What is it like based in Germany and working with a UK team?
It’s actually incredibly easy – in the sense that I can engage and operate as a Statistician quite seamlessly with those in the UK. I have only been here a few weeks so I am still settling into my day-to-day work and tasks, but everyone has been very welcoming and supportive. I am currently working on an array of projects, focusing on osteoporosis and systemic lupus, and thanks to the team being very organised, it’s felt like quite a seamless transition – even with the one hour time difference!

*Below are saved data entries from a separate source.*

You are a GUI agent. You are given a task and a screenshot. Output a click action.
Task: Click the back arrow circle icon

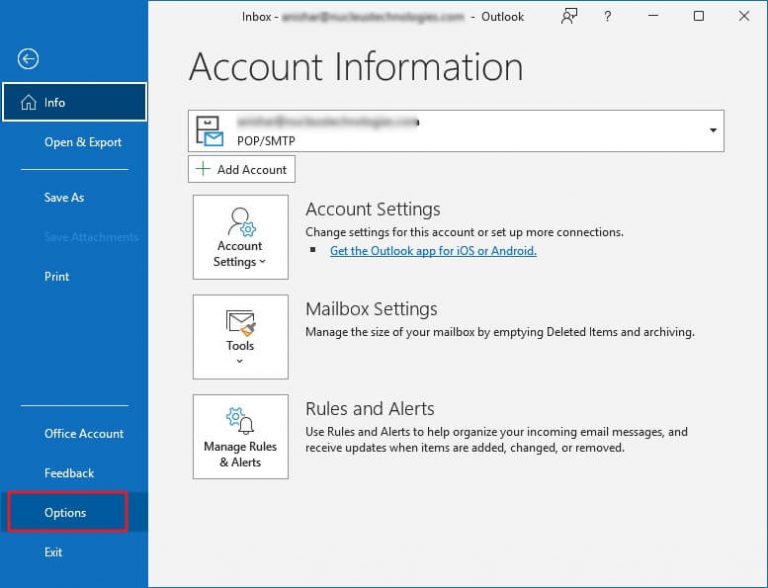click(x=28, y=60)
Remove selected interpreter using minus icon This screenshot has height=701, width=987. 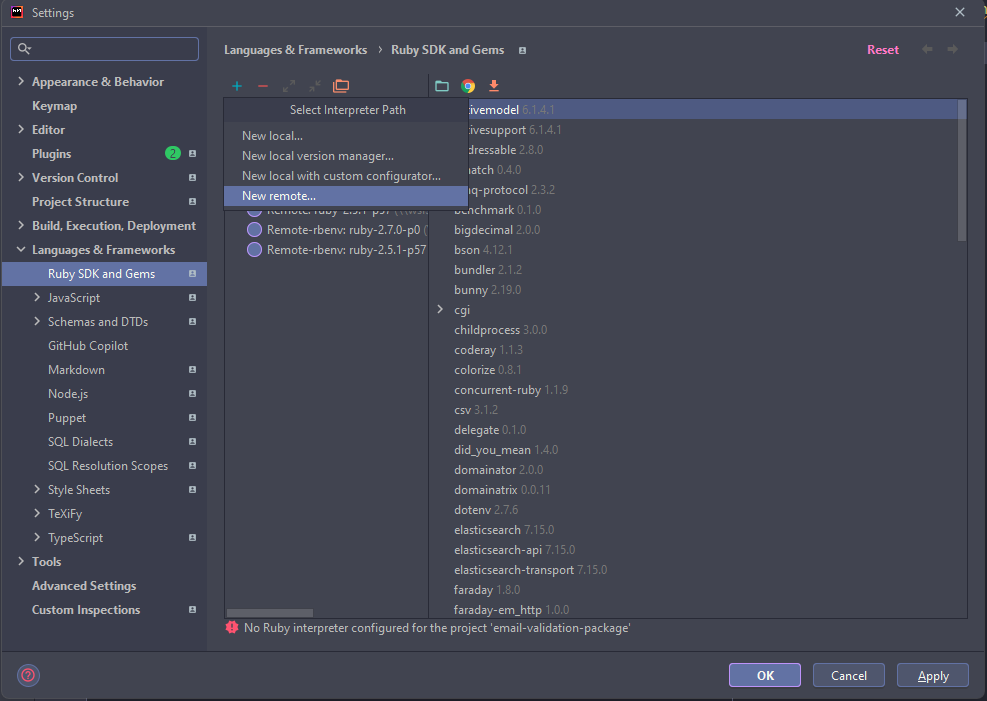tap(263, 86)
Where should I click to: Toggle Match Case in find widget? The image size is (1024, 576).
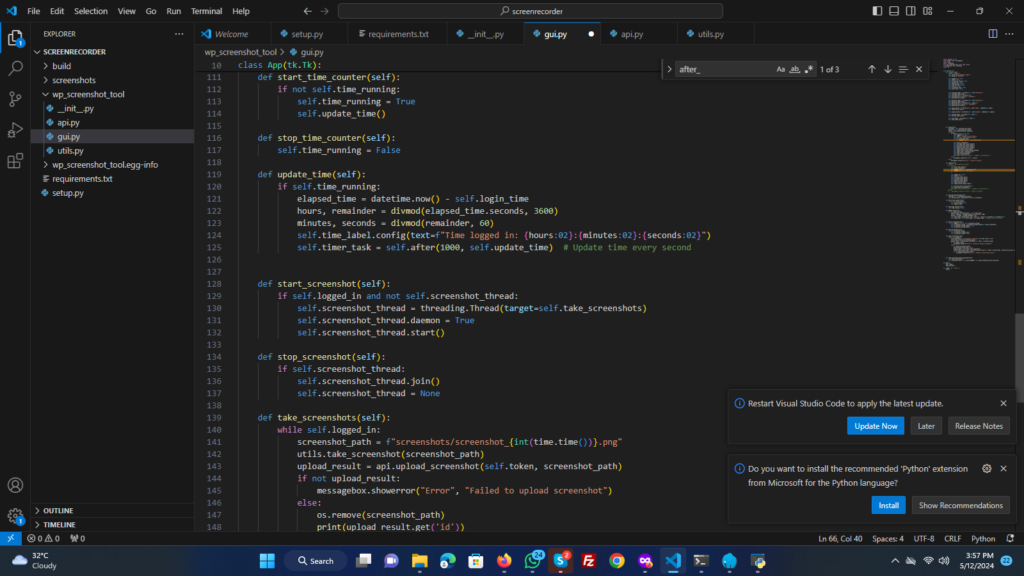click(x=781, y=69)
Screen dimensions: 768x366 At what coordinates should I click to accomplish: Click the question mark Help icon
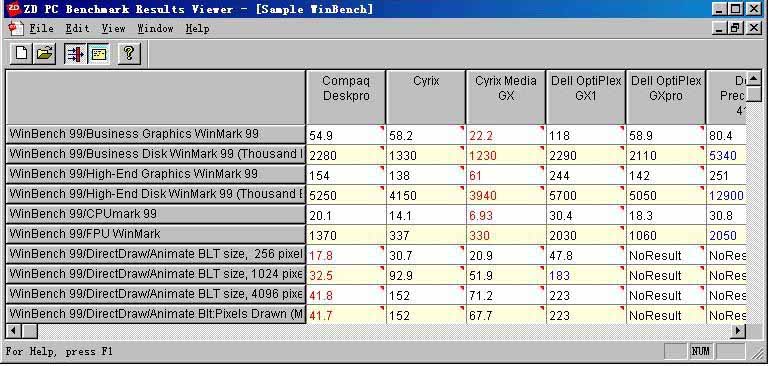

What made you decide to join Veramed?
I had a series of conversations with John from the Veramed Recruitment team, who was really helpful and honest in how he portrayed Veramed. It was refreshing to not feel pressured or pushed into changing jobs – it was simply an open conversation. Changing roles in this industry is always a big move and at my level of experience the move has to be right for me both professionally and personally – especially for my family. The recruitment team were supportive and understanding of this at all times, so that was great.
Also, the culture at Veramed has proven itself to be very empathetic, supportive and caring. This is something that a lot of companies always talk about but sometimes isn’t really the case – but it has shown to be true at Veramed! I think the healthy work-life balance that Veramed promotes also adds to this positive culture too.
How important do you think it is to provide flexible working arrangements?
As someone who has worked across Europe and has been in the industry for many years, I fully encourage flexible working arrangements. From a work-life balance perspective, flexibility is crucial for me and my family. Today’s technology also makes it easier than ever to be flexible, and the need to physically be in the office is simply not essential anymore. Don’t get me wrong, I enjoy seeing people in person and I think it is important to bond with your team but having that flexibility helps me immensely
From what I’ve heard, Veramed is building a strong foundation here in Germany and in time, I would be happy to go into a local Veramed office! But thankfully, with Veramed’s flexible working arrangements, I can start work and join the team straight away.
How important is diversity in the workplace?
To be diverse is to be fair. Cultural diversity is an opportunity to learn other ways to relate with people and work. As a Spanish man who has worked in both England and Germany for large periods of my career, I have seen first-hand the benefits in having a diverse workplace. Working within a team of varying nationalities, genders and backgrounds means not only more interesting conversations in the workplace but also fresh, new perspectives and insight that can really add to our work.
If you had to support one team at the Olympics, between Spain, Germany or France, which would it be?
Spain, of course. Unless it’s rugby – I’ll always support Wales or Scotland. Just not England!